EXPOSE DES FAITS ET DE LA PROCEDURE

Monsieur [P] détient 100% de la société ABC Finances dont il est le gérant, holding d'un groupe exerçant son activité dans le secteur du bâtiment et constitué notamment de la SASU Plascose, qui exerce une activité de travaux de revêtements de sols et de murs, dont elle détient l'intégralité du capital depuis 2003, de la SARL Smatex créée en 2005, ayant pour activité la réalisation de chapes liquides et bétons cirés, dont le capital est aujourd'hui détenu à 51% par la société ABC Finances et à 49% par la société Groupe [X] [V] [Z]. La société Smatex a pour co-gérants M.M [P] et [Z].

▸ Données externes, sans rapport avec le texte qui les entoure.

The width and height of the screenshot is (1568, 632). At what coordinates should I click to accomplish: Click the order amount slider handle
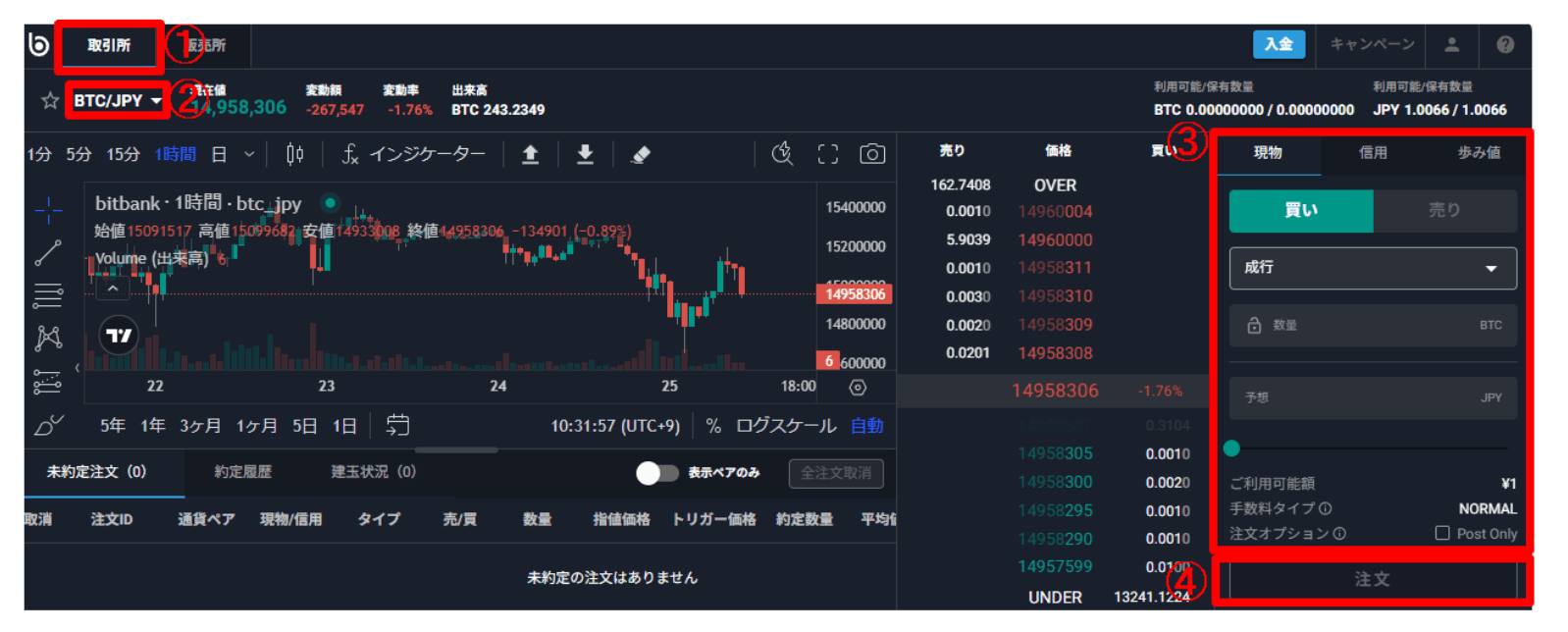(x=1231, y=448)
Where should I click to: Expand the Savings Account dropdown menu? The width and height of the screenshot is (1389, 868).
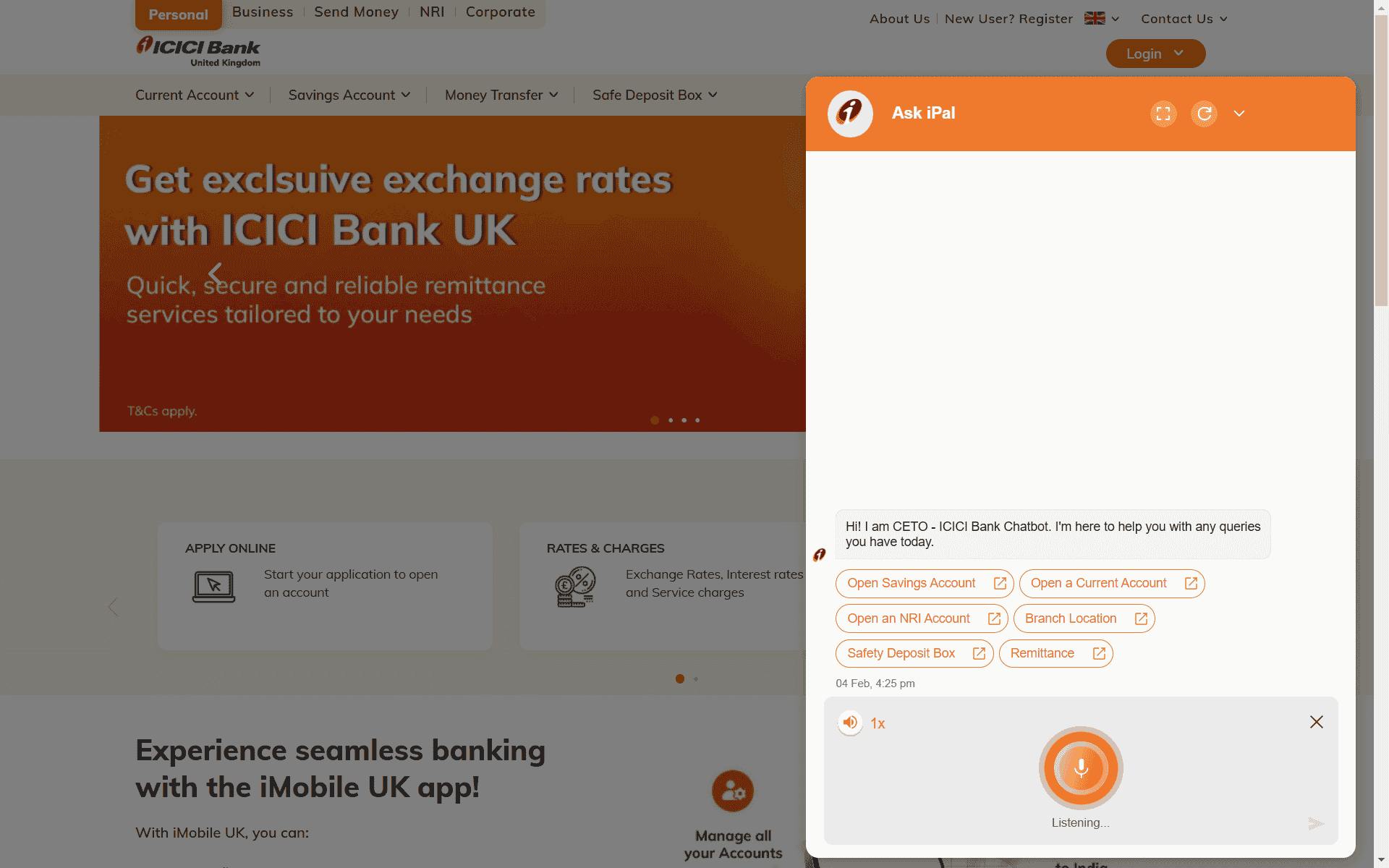click(x=350, y=94)
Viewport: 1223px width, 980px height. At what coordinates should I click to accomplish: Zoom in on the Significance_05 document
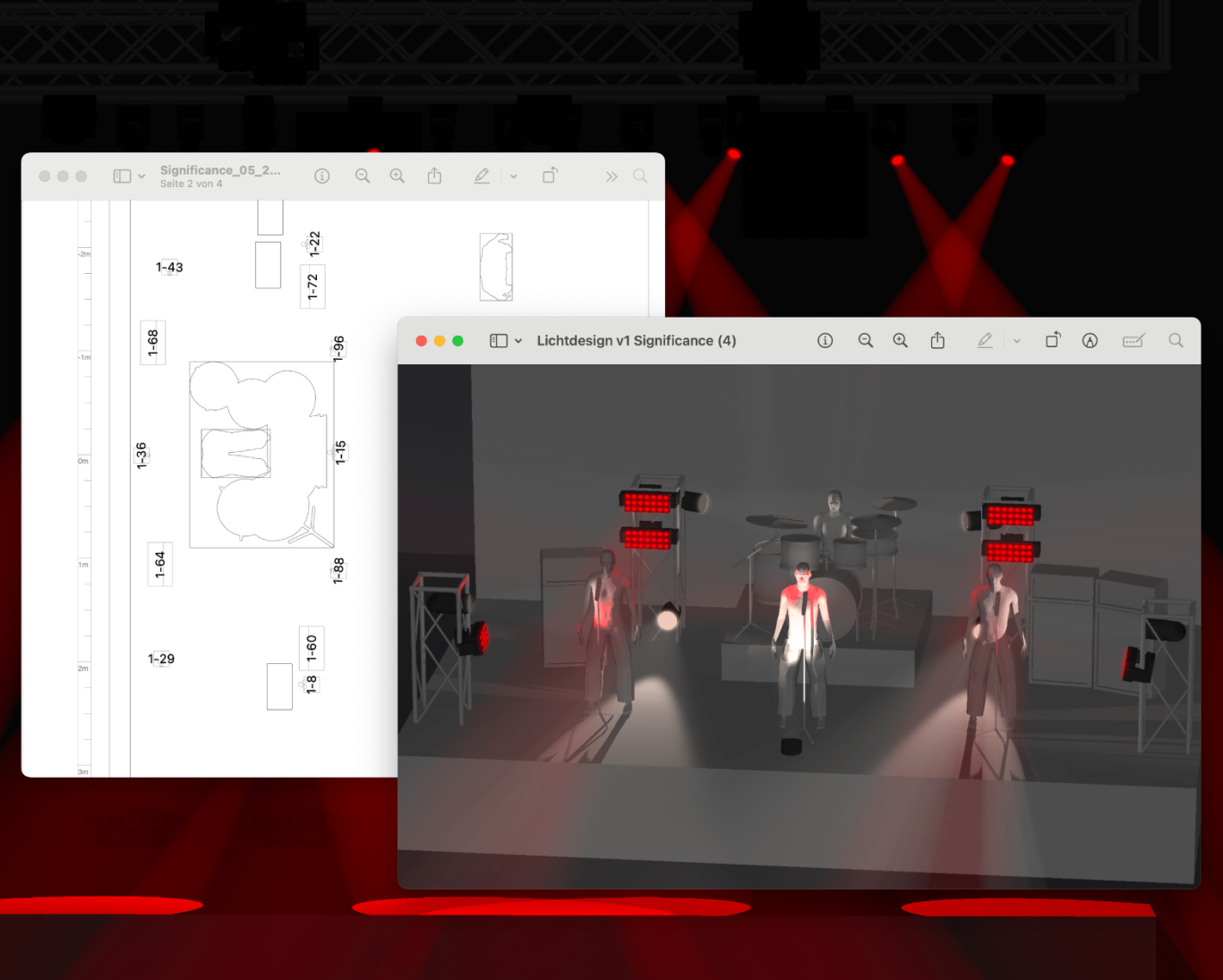click(x=397, y=176)
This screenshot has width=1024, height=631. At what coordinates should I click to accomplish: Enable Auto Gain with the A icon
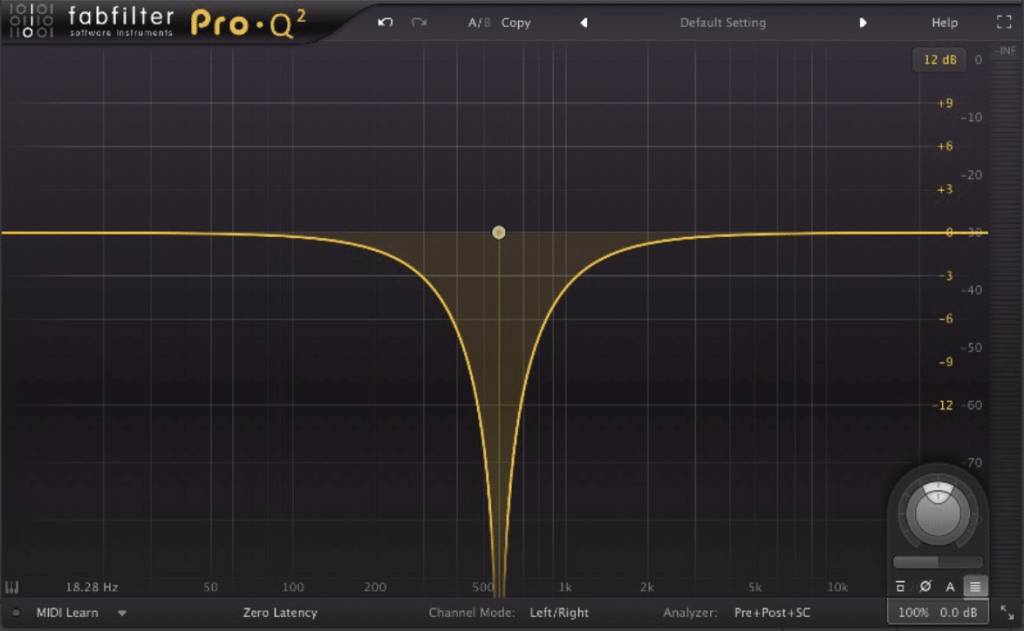951,587
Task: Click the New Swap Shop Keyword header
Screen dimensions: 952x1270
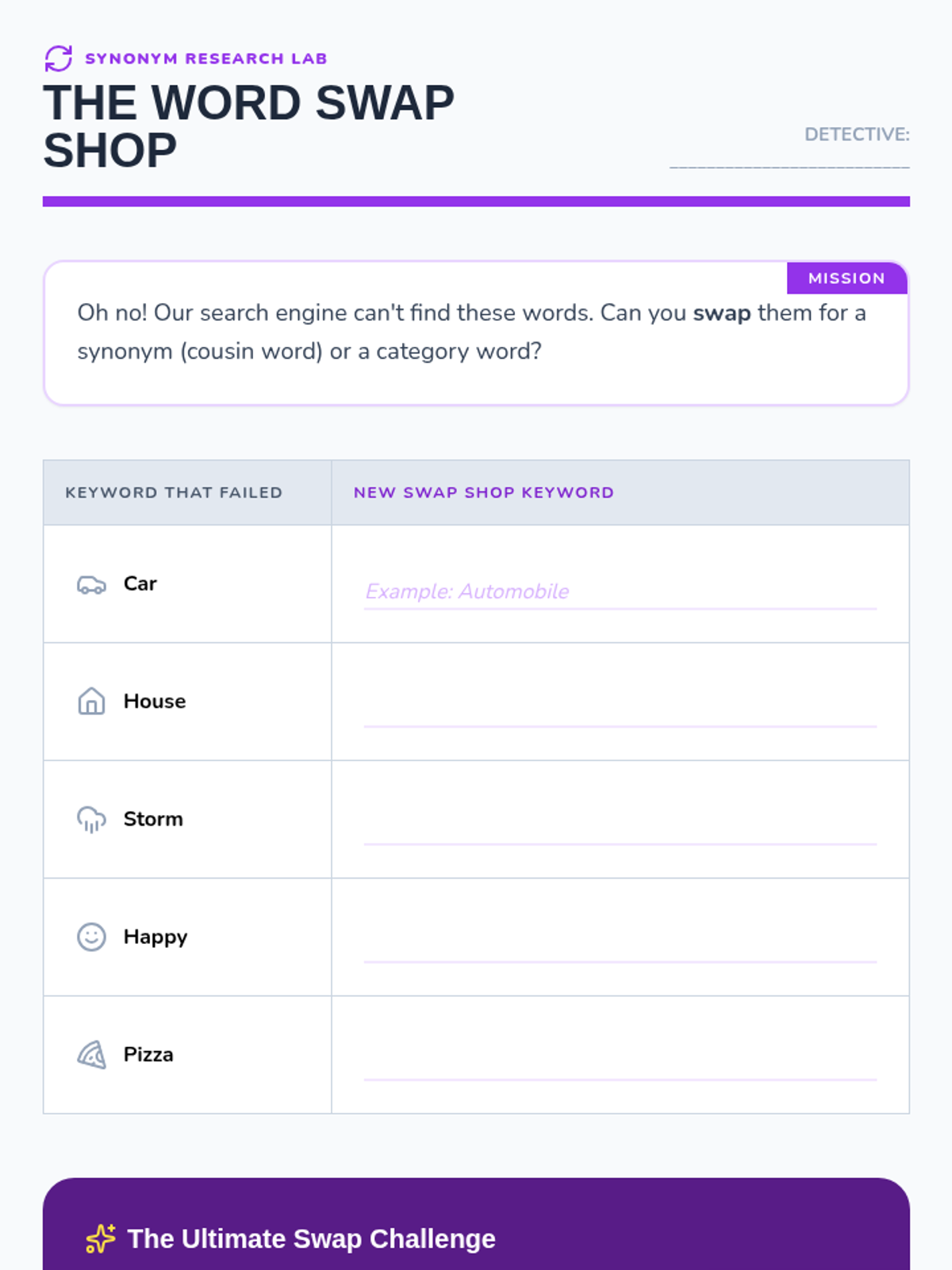Action: (x=483, y=493)
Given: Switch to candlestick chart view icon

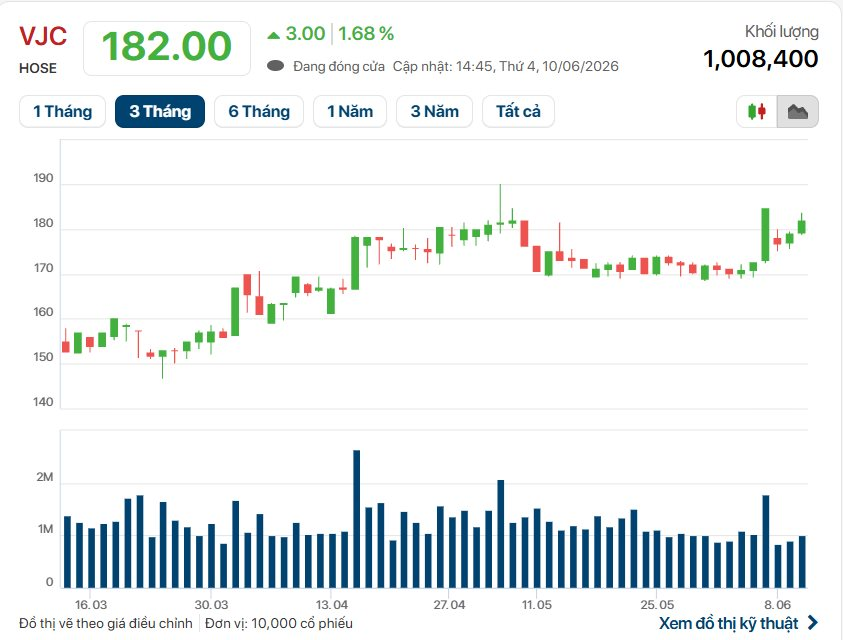Looking at the screenshot, I should (756, 111).
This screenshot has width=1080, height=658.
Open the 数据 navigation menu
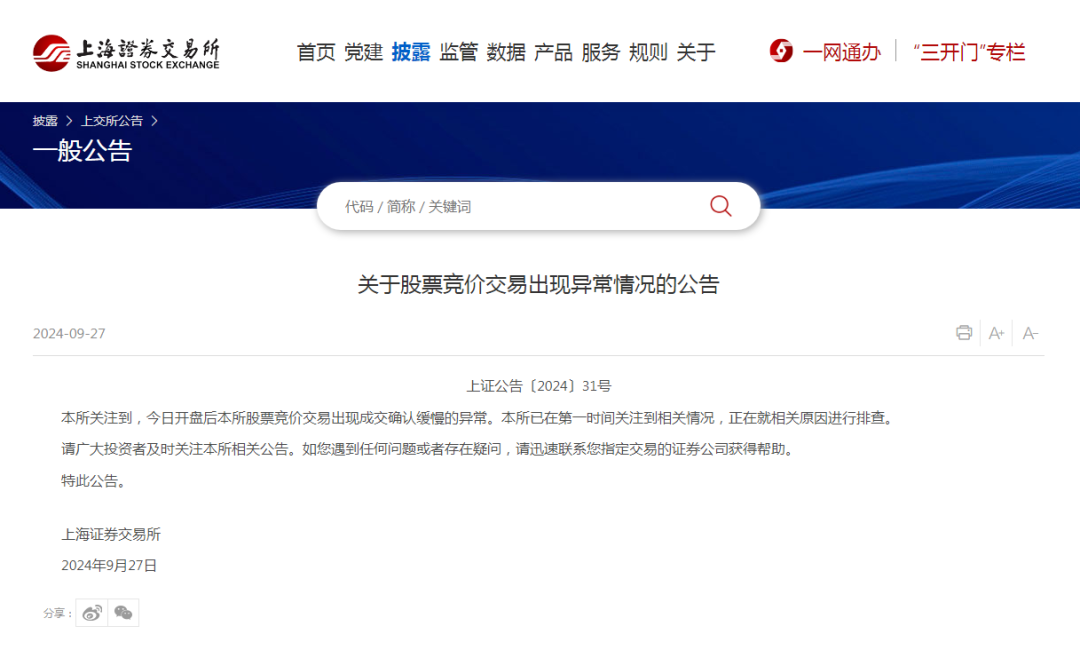(x=506, y=52)
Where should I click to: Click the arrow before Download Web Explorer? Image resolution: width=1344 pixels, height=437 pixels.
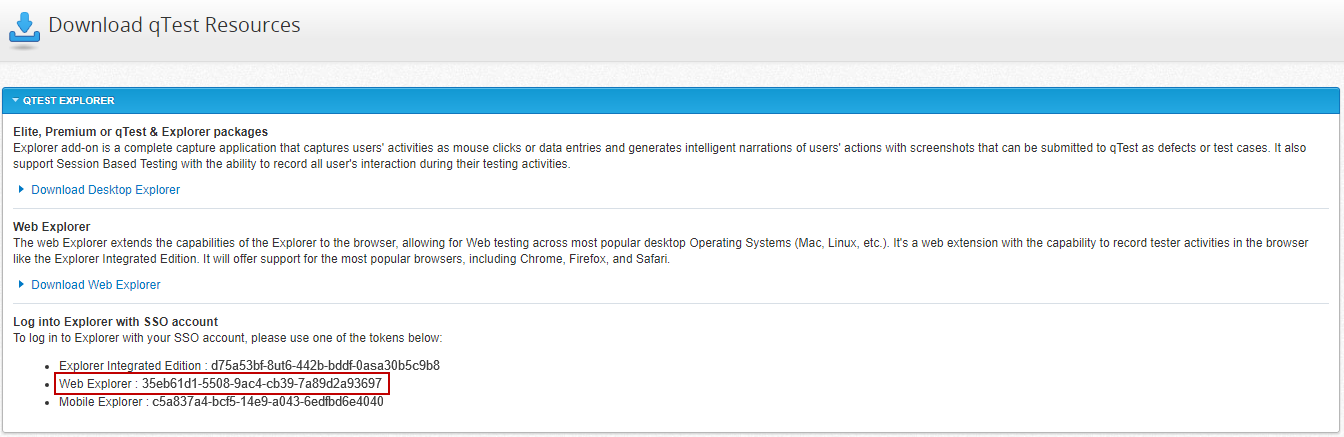coord(22,284)
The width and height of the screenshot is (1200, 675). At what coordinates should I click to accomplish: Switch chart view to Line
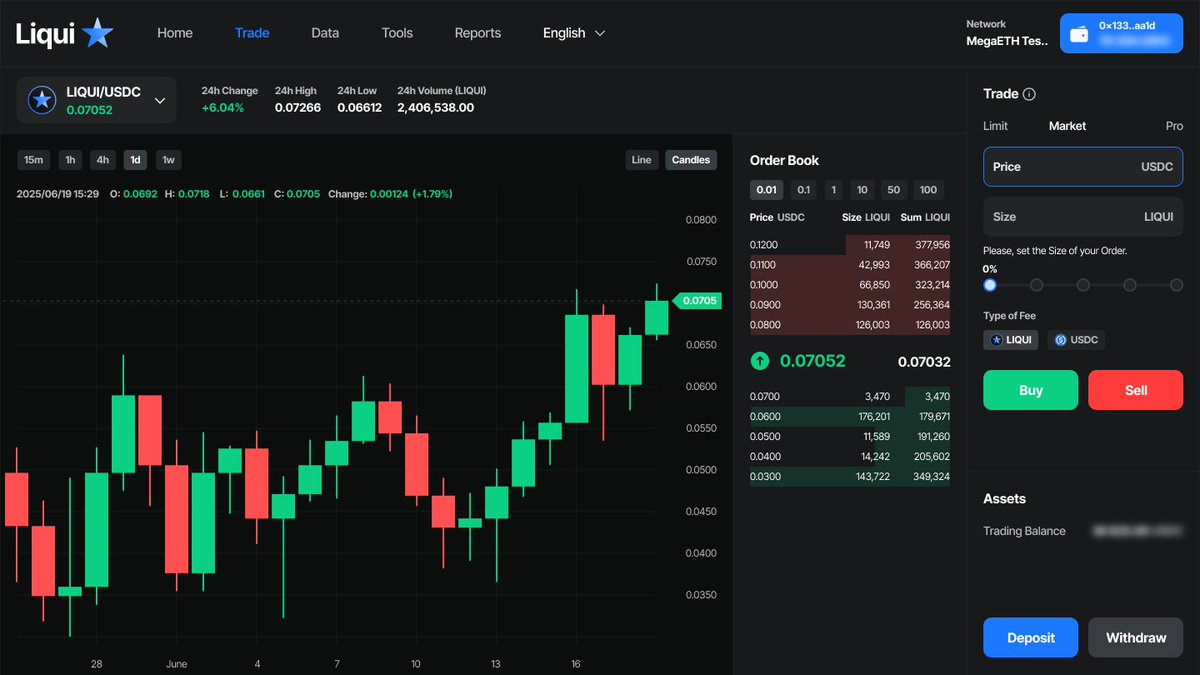(x=641, y=159)
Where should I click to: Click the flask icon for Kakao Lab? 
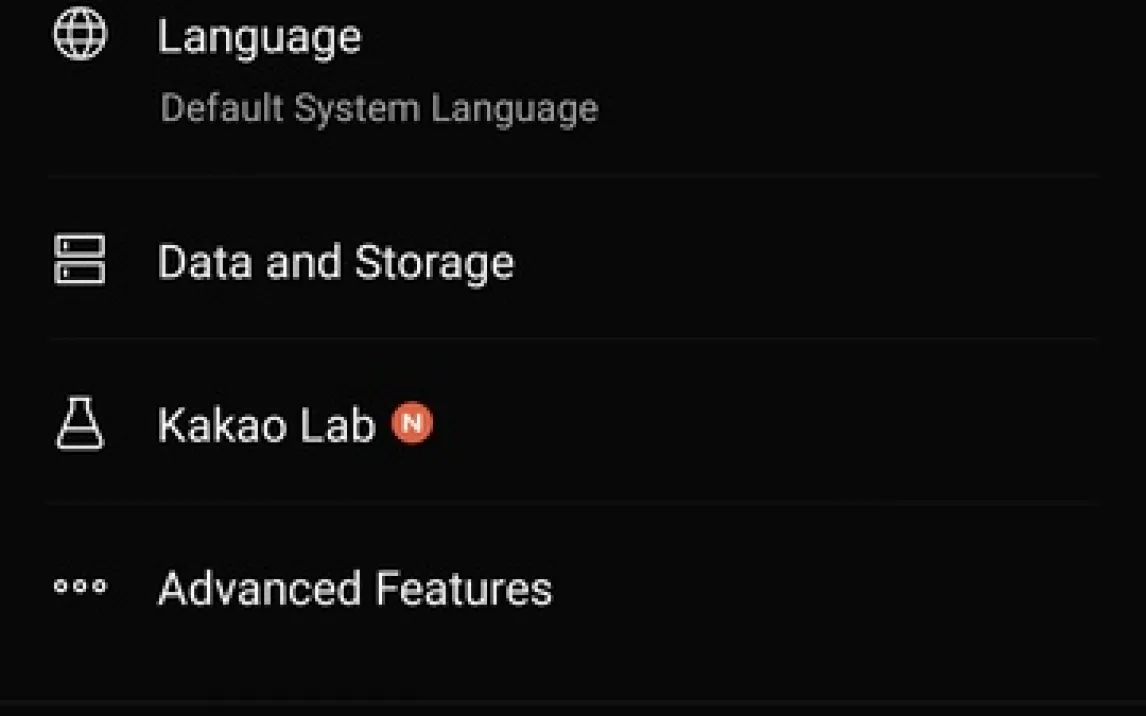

La société Plascose a été placée en redressement judiciaire par jugement du 16 septembre 2014, désignant Me [H] en qualité de mandataire judiciaire et la SELARL AJIR (Me [S]) en qualité d'administrateur provisoire avec mission d'assistance, puis en liquidation judiciaire par jugement du 7 juillet 2015 désignant Me [H] en qualité de liquidateur ; la date de cessation des paiements a été fixée au 8 août 2014.

La société Smatex a été placée directement en liquidation judiciaire par jugement du 27 octobre 2015, Me [H] étant nommée en qualité de liquidateur, la date de cessation des paiements étant fixée au 22 octobre 2015.

La société ABC Finances a fait l'objet d'une procédure de redressement judiciaire le 24 février 2015 et a bénéficié d'un plan d'apurement le 23 août 2016. Compte tenu des interactions existant entre ces sociétés, Maître [H], par requête du 12 juillet 2017, sur le fondement de l'article 621-9 du code de commerce, a sollicité du juge commissaire de la procédure de la société Plascose, la désignation d'un technicien afin de faire la lumière sur les relations contractuelles intergroupe, en général et sur les flux financiers intervenus entres les différentes sociétés du groupe, en particulier.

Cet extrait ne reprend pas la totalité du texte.